→ Document section

# San Diego Lowrider Clubs



## chris montano (Jul 21, 2006)

anyone know where to find lowrider clubs in san diego?


----------



## 1newwave (Jun 5, 2006)

Are you trying to join one?


----------



## chris montano (Jul 21, 2006)

yes not exactly now but soon


----------



## chris montano (Jul 21, 2006)

does anyone know of any in san diego county?


----------



## 1newwave (Jun 5, 2006)

Try Chicano Park saturdays or sundays. Also you will find them cruising on Highland Ave National City, 3rd St Chula Vista or Escondido. The San Diego Lowrider Car Club Council meets at Our Lady of Guadalupe Church every other thursday,Hope thats enough INFO!


----------



## A&W (Feb 27, 2005)

KLIQUE San Diego


----------



## AWSOM69 (Feb 6, 2002)

GROUPE - San Diego Chapter


----------



## OrangeCounty58 (Apr 23, 2002)

build the car, go to some shows and the clubs will ask you. better to get know people before looking into a club.


----------



## UFAMEA (Apr 21, 2003)

san diego chapter


----------



## shawngoodtimer sd (Apr 2, 2006)

> _Originally posted by chris montano_@Jul 21 2006, 08:09 PM~5819841
> *anyone know where to find lowrider clubs in san diego?
> *


GOODTIMES CC/THE CROWD/KNEE DEEP/SO HIGH/GROUPE/KLIQUE/THE IS ALOT OF CLUBS U CAN FIND US AT 43RD STREET EVERY SUNDAY FROM 8PM TILL 11PM THAT IS WHERE IT GOES DOWN AT


----------



## 84CoupeDe (Mar 29, 2003)

> _Originally posted by AWSOM69_@Jul 21 2006, 11:58 PM~5820796
> *GROUPE - San Diego Chapter
> *


----------



## teach (Nov 14, 2004)

> _Originally posted by A&W_@Jul 21 2006, 08:24 PM~5819944
> *KLIQUE San Diego
> *


----------



## modiol (Jun 2, 2002)

http://www.amigoscarclub.com/

http://sandiegocc.com/

Oldies Car Club San Diego


----------



## kandi66 (Jul 22, 2006)

> _Originally posted by OrangeCounty58_@Jul 22 2006, 12:00 AM~5820808
> *build the car, go to some shows and the clubs will ask you. better to get know people before looking into a club.

→ What this exercise asks
a) According to the thread on San Diego lowrider clubs, where and how often does the San Diego Lowrider Car Club Council meet?
b) Transcribe the thread on San Diego lowrider clubs from "does anyone know" to "thats enough INFO!".

→ Information shown
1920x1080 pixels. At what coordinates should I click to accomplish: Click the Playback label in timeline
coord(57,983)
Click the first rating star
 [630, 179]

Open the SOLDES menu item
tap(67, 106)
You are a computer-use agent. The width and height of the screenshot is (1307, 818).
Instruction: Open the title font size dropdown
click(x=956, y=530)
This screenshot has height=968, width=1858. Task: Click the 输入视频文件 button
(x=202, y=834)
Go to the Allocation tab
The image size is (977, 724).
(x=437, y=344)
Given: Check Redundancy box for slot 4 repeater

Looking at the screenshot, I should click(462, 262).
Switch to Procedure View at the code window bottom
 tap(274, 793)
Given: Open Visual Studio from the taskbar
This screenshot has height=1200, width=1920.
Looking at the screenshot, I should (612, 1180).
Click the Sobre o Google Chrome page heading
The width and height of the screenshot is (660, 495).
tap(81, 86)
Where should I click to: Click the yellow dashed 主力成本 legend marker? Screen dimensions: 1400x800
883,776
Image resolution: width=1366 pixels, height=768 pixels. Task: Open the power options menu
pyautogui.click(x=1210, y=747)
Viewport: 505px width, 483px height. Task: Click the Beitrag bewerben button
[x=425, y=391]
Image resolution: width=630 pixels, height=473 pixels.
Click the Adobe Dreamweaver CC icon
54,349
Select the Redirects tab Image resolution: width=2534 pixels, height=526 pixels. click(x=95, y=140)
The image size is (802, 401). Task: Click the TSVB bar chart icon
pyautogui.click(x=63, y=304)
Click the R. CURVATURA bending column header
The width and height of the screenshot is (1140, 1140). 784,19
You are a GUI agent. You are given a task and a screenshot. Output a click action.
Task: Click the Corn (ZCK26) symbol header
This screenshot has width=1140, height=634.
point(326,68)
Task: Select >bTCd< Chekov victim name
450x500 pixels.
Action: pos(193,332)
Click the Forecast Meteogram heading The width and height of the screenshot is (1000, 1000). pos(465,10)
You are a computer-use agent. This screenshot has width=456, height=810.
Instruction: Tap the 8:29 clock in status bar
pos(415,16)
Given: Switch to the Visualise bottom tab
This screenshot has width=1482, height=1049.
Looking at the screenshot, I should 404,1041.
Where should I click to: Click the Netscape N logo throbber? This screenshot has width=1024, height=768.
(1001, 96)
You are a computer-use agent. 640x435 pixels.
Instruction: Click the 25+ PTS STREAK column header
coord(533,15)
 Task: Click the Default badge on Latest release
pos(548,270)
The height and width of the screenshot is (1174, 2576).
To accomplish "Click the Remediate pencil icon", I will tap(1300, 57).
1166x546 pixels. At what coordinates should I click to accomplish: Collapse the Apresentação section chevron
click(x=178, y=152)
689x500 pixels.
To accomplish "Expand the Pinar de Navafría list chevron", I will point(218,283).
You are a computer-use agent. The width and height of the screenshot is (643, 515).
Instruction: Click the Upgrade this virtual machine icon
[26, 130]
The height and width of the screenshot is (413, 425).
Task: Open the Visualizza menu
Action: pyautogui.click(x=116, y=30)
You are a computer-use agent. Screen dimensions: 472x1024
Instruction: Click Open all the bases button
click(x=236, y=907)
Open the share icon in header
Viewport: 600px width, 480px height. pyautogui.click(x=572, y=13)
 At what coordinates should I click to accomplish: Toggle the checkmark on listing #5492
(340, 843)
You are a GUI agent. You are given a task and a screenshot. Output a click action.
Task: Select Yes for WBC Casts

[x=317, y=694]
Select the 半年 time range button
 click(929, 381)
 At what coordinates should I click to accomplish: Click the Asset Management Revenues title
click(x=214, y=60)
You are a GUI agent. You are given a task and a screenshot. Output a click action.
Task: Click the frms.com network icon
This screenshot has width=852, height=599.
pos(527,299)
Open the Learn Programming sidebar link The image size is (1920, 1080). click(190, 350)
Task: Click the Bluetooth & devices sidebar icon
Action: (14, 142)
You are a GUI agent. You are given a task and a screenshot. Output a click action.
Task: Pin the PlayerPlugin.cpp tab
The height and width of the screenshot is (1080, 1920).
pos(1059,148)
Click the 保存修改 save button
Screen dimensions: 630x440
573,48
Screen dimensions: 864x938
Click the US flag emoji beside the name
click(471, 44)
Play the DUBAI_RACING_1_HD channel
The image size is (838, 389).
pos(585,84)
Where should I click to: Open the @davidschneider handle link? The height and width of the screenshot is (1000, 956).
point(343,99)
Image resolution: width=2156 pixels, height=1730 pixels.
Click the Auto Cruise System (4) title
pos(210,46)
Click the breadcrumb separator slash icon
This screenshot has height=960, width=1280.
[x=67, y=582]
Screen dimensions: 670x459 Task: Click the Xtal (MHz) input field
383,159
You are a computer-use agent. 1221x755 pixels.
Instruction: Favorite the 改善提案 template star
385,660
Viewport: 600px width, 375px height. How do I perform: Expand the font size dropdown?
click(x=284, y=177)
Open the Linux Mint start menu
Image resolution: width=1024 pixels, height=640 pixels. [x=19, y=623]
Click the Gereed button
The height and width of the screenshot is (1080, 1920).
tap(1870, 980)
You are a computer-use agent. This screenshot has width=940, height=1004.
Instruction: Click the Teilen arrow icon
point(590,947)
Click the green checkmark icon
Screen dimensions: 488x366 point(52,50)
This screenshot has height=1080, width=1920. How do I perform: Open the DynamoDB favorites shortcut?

→ Exercise responses
a) It meets at Our Lady of Guadalupe Church every other Thursday.

b)
does anyone know of any in san diego county?


----------



## 1newwave (Jun 5, 2006)

Try Chicano Park saturdays or sundays. Also you will find them cruising on Highland Ave National City, 3rd St Chula Vista or Escondido. The San Diego Lowrider Car Club Council meets at Our Lady of Guadalupe Church every other thursday,Hope thats enough INFO!